RABATI

Rabati

La forteresse Rabati  (Région de Samtskhé-Djavakhétie)

C’est la vieille ville historique d’Akhaltsikhé.  Rabati s’étale sur la colline sur la rive gauche de la Potskhovi, on peut voir la forteresse au sommet d’un piton.  La forteresse a été construite au XIIe siècle. Elle avait l’apparence d’un château fort ottoman (avec des bâtiments des XVIe-XVIIe siècles), jusqu’à ce qu’elle a soit entièrement réhabilitée en 2012. Reconstruit dans un style nouveau plus que rénové à l’identique, le site initial a été largement remanié : fontaine, balcons, éléments folkloriques modernes adjoints aux bâtiments d’origine. Les tours qu’on peut voir à présent sont pour la plupart une construction de 2012 et non des bâtiments d’origine. En somme, le château de Rabati revêt aujourd’hui les apparences du rêve d’un château ottoman de Géorgie par le pouvoir politique des années 2000. Quoiqu’on puisse dire de l’authenticité de ces travaux de réhabilitation, c’est à présent un site prisé des Géorgiens, très agréable avec son bassin très oriental agrémenté de sa galerie en arabesques. En dehors des murailles et des tours, le site contient une mosquée et les ruines d’une madrassa (école islamique). Il abrite également le musée d’Histoire de Samtskhé-Djavakhétie et d’art Ivané Djavakhichvili, où l’on peut voir une belle collection de tapis, des reliefs du monastère Sapara et un manuscrit du Chevalier à la peau de tigre de Chota Roustavéli datant du XVIe siècle. La forteresse est ouverte de 10h à 17h du mardi au samedi.

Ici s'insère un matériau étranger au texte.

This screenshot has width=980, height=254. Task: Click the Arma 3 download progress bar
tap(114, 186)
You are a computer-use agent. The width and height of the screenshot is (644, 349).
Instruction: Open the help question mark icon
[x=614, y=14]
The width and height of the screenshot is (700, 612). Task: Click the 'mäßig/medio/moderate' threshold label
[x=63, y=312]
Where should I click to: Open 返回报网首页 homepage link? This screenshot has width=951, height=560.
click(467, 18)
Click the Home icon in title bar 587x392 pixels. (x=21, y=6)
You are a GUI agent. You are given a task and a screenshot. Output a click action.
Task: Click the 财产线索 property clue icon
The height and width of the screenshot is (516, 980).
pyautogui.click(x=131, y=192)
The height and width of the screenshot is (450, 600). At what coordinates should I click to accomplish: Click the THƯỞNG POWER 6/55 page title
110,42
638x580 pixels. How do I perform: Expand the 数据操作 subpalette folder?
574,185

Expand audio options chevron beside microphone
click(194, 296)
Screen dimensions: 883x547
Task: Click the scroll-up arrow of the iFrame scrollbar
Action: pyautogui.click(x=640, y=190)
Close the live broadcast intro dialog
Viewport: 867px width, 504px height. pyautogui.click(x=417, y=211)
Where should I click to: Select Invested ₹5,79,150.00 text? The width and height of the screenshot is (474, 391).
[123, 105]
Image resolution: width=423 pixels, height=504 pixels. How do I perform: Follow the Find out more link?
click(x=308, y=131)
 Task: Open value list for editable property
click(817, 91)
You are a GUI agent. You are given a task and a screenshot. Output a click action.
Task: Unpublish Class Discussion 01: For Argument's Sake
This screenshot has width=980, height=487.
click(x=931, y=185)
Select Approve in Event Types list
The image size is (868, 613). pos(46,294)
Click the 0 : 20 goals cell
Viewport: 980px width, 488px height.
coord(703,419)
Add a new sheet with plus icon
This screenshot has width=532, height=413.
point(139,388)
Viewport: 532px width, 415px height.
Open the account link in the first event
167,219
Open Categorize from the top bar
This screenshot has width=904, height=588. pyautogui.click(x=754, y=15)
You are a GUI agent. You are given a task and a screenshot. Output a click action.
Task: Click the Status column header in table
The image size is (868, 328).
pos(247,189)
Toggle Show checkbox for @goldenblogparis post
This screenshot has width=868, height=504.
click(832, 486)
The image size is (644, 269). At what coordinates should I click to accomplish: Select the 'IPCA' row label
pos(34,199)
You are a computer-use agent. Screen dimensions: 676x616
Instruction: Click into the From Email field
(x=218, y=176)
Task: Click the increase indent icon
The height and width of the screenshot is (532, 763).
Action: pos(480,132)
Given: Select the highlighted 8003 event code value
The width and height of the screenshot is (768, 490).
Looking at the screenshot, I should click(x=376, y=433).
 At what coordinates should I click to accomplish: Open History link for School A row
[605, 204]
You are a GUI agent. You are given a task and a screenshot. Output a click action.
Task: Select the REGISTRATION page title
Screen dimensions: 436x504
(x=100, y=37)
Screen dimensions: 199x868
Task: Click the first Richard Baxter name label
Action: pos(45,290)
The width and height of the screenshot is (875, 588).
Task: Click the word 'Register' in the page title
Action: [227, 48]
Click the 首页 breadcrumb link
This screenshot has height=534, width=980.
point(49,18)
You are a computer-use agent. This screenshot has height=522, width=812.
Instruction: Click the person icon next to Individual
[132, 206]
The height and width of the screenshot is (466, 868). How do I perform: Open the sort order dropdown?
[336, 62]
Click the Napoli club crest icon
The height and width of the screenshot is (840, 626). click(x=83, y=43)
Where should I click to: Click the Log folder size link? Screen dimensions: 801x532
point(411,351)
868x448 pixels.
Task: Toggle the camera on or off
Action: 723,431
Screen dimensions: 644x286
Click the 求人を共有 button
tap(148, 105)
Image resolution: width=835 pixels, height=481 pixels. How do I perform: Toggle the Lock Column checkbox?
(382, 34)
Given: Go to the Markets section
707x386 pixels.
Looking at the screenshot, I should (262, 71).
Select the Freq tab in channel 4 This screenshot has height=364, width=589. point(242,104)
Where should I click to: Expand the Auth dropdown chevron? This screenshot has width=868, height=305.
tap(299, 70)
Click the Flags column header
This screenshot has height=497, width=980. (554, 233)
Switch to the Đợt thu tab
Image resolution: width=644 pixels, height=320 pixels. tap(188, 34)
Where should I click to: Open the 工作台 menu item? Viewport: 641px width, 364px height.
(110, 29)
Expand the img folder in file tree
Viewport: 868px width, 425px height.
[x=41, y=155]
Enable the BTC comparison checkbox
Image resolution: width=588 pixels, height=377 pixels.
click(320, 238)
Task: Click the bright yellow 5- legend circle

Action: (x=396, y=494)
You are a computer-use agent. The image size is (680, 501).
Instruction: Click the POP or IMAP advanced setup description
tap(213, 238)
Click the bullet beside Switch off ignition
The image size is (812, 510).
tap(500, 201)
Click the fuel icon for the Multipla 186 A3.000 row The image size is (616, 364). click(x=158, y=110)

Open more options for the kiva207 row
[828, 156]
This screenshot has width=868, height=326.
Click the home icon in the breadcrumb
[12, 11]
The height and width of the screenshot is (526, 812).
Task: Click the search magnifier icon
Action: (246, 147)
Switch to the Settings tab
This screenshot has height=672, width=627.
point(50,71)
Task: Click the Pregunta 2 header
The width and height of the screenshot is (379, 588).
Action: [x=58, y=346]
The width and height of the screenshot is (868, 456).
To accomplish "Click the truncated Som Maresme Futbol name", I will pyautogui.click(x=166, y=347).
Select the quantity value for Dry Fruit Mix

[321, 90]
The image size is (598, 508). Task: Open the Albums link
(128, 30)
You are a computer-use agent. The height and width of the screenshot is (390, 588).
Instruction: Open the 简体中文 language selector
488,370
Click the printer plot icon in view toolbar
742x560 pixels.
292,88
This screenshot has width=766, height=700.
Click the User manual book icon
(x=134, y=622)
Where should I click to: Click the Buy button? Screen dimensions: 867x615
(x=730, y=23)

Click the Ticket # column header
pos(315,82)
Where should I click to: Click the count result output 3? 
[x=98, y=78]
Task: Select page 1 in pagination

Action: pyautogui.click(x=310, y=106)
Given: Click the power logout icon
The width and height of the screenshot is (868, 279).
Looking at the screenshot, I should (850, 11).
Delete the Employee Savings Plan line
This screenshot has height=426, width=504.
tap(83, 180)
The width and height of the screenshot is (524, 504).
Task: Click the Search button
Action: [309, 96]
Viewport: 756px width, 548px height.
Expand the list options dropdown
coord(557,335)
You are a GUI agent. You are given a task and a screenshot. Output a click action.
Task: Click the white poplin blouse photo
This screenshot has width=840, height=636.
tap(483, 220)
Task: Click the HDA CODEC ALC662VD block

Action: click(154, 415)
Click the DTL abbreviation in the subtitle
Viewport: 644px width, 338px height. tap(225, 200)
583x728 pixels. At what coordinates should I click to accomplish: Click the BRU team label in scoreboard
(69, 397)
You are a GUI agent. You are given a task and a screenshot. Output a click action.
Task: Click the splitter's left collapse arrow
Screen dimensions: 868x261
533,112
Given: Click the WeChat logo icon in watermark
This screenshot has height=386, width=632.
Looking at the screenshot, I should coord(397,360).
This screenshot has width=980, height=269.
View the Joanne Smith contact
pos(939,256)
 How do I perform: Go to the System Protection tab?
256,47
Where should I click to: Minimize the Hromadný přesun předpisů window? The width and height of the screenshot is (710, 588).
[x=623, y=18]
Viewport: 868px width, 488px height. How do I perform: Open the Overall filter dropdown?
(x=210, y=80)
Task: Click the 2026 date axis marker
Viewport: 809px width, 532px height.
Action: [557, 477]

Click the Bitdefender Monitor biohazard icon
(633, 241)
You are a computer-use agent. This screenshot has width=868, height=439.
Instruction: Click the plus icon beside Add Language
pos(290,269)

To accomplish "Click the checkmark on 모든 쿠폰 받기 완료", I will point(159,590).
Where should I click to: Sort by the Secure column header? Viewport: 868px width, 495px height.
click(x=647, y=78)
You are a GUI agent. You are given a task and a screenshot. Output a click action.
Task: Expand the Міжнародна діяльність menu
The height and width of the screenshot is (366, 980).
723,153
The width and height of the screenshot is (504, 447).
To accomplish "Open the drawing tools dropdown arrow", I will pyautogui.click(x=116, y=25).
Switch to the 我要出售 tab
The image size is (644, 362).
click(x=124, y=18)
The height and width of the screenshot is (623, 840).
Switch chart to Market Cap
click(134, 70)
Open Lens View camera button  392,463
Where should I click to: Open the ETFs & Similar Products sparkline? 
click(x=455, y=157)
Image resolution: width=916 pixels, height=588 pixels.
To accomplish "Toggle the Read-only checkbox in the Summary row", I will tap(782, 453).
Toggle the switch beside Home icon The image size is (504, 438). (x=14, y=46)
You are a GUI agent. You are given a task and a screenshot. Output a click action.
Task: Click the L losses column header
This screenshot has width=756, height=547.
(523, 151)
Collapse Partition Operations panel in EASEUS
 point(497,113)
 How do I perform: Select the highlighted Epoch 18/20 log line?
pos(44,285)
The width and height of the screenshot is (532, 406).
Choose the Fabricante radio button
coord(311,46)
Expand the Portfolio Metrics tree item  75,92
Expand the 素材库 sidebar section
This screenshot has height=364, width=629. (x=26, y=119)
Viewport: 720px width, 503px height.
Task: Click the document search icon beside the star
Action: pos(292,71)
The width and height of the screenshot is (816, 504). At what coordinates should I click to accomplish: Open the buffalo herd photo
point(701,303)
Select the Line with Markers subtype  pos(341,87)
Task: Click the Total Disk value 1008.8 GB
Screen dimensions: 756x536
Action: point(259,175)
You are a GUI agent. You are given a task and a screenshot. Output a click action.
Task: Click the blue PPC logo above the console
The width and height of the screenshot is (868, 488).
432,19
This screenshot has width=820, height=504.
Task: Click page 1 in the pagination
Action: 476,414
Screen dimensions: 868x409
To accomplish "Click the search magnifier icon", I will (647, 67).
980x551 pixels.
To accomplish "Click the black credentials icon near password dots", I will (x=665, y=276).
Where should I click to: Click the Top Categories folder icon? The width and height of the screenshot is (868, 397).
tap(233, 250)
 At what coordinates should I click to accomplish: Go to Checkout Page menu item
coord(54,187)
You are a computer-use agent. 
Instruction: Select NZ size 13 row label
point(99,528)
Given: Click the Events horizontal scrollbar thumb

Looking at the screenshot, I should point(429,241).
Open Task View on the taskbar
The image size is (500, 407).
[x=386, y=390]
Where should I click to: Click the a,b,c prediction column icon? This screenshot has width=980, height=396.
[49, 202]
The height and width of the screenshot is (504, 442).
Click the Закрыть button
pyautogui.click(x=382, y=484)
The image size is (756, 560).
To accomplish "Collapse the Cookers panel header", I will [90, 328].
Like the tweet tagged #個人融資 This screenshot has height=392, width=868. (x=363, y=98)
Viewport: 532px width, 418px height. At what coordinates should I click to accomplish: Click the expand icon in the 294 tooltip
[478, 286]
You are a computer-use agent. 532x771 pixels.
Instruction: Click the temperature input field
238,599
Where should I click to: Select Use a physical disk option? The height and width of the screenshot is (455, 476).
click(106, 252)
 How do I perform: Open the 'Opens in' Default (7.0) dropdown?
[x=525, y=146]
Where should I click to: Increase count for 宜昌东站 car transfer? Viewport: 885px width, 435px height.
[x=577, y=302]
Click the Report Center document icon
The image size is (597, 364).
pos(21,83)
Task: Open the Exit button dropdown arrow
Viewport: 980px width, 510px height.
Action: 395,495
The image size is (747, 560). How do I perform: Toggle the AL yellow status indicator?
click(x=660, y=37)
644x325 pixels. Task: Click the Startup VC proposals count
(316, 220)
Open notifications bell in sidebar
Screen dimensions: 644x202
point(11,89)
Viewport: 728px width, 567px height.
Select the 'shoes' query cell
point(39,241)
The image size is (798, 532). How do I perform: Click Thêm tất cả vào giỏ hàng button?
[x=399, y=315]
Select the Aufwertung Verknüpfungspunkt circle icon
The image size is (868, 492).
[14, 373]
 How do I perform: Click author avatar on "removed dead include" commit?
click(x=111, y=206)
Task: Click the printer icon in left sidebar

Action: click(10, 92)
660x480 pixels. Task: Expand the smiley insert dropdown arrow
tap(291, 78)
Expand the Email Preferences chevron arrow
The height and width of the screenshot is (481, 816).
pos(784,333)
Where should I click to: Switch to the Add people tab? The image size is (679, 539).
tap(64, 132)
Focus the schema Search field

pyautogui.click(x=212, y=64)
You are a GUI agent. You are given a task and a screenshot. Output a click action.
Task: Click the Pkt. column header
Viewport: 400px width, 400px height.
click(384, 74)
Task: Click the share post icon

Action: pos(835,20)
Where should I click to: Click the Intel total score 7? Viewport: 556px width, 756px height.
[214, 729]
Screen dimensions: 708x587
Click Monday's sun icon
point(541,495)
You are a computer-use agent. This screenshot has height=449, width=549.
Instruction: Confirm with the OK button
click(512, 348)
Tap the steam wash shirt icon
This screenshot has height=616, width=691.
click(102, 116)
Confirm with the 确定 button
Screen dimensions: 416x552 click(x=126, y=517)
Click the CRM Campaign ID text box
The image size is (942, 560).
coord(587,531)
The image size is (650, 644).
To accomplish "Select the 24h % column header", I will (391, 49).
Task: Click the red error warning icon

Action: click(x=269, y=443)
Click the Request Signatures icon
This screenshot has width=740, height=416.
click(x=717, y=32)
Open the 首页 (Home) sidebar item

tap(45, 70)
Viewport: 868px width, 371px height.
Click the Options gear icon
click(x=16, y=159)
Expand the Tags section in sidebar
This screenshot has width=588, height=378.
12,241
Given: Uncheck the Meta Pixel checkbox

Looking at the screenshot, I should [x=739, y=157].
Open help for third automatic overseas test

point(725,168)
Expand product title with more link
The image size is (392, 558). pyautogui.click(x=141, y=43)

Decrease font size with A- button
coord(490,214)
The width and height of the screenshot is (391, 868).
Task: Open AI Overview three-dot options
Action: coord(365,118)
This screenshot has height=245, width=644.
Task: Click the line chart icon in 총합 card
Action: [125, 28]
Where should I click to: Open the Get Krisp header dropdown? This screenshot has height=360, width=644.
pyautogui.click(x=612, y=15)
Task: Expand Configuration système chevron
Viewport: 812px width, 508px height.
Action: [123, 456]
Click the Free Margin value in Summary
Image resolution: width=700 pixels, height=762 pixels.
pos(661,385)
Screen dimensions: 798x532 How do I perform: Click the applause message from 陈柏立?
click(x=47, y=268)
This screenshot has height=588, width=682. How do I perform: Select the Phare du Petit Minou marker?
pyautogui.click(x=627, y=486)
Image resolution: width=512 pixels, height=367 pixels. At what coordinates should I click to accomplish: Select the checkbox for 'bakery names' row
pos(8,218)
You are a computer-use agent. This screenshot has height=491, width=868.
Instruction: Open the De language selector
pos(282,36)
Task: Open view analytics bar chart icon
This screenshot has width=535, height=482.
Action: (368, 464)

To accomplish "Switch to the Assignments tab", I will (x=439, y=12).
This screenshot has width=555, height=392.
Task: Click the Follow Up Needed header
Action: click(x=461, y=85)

En continuant tout droit après la forteresse (dont on peut faire le tour pour avoir une vue plongeante sur la rivière), on voit sur la gauche l’église orthodoxe, datant du XIXe. Sur le chemin, on peut voir en bien mauvais état une autre madrassa. Si l’on gravit les rues entourées de darbazébi, ces maisons à terrasses traditionnelles, datant pour la plupart du XIXe siècle, on arrive en haut aux ruines d’une ancienne église arménienne.

En passant devant et en redescendant sur la droiteon passe devant une ancienne synagogue. Si l’on parvient à trouver l’église catholique abandonnée, un peu plus bas, puis en remontant sur la gauche, on aura vraiment un flair à toute épreuve. Difficile de s’orienter dans ces petites ruelles endommagées, mais on trouvera toujours un impressionnant vestige du passé au détour d’un croisement. La vie de village endormi qui hante à présent ce quartier fait sans doute partie du clou de la visite.